SUPPLIED RECORDS START
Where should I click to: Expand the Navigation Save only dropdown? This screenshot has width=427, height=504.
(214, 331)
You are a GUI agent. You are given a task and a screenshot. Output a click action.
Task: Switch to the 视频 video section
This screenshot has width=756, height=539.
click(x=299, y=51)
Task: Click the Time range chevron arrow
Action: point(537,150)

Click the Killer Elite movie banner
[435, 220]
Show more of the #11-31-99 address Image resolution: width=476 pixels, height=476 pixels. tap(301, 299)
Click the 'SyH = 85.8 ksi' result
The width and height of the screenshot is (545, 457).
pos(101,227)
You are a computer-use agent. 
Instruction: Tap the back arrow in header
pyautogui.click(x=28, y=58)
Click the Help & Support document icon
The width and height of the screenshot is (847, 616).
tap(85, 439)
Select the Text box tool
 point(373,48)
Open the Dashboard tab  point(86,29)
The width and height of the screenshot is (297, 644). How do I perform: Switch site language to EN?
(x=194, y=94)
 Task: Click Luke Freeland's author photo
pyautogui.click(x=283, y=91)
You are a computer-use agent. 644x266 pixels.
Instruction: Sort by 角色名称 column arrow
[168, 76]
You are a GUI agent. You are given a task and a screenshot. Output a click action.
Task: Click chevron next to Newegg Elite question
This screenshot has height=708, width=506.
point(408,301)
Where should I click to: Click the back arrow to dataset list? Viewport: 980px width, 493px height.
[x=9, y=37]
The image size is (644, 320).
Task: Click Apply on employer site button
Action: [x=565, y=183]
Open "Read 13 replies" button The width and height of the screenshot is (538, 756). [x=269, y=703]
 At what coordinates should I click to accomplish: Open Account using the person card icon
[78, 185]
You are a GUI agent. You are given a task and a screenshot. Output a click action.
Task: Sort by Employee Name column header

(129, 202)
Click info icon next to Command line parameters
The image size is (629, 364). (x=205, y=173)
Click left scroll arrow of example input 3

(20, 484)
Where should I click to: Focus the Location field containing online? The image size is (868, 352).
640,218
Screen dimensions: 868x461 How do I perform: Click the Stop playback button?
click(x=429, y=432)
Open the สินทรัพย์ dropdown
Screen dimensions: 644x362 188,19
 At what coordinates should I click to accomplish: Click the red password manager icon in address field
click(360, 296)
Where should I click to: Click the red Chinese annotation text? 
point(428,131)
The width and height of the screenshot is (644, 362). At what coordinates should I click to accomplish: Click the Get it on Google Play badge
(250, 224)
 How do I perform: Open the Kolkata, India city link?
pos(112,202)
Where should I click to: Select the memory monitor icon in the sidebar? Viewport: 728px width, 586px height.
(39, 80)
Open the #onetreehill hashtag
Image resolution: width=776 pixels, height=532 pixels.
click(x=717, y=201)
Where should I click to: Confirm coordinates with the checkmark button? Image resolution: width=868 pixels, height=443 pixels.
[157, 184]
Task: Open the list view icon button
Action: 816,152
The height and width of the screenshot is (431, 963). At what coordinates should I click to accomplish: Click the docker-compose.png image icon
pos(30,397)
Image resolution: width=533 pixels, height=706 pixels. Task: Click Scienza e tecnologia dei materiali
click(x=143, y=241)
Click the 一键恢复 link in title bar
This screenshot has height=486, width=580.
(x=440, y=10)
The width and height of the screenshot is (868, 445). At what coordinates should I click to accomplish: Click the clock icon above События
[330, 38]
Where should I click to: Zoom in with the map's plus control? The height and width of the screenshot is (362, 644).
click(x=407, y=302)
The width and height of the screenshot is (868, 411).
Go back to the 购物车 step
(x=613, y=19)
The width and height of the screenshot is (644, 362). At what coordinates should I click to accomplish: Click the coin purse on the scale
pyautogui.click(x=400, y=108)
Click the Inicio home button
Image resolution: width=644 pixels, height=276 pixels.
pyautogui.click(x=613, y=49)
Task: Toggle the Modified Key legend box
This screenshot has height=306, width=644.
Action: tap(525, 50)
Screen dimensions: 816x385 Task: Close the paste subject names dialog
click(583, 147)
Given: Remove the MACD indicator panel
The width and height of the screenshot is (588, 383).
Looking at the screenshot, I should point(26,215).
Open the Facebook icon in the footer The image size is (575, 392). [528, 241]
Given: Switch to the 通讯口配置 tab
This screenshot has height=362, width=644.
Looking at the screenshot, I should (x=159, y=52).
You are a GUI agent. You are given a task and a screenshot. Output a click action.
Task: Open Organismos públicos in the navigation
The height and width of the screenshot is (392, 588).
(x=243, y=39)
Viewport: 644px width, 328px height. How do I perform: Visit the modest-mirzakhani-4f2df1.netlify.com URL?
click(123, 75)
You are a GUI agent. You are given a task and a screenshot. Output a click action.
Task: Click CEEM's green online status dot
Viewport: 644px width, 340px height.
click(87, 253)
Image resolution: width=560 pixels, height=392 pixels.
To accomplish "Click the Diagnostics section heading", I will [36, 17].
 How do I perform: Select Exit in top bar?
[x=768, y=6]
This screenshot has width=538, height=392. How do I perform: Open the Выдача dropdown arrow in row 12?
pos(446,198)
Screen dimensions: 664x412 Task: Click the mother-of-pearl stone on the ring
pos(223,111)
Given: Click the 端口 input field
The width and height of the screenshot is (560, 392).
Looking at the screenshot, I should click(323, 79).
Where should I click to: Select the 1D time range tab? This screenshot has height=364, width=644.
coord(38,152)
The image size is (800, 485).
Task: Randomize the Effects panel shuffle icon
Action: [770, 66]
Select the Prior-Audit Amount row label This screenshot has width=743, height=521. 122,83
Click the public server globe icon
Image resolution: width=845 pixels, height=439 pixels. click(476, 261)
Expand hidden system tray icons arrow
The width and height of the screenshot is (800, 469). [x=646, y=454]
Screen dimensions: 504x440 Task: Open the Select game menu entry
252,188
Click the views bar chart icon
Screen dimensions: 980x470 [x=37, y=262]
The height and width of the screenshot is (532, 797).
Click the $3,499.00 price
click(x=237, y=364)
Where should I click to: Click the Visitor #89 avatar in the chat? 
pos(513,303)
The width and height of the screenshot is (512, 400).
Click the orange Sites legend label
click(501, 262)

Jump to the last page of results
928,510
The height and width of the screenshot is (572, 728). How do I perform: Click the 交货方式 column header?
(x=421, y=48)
SUPPLIED RECORDS END
→ WHAT TO DO:
Reproduce only the lines above, starting at the line with "Given: Remove the MACD indicator panel" and ending at the line with "Given: Switch to the 通讯口配置 tab", exactly as written.

→ YOUR SOLUTION:
Given: Remove the MACD indicator panel
The width and height of the screenshot is (588, 383).
Looking at the screenshot, I should point(26,215).
Open the Facebook icon in the footer The image size is (575, 392). [528, 241]
Given: Switch to the 通讯口配置 tab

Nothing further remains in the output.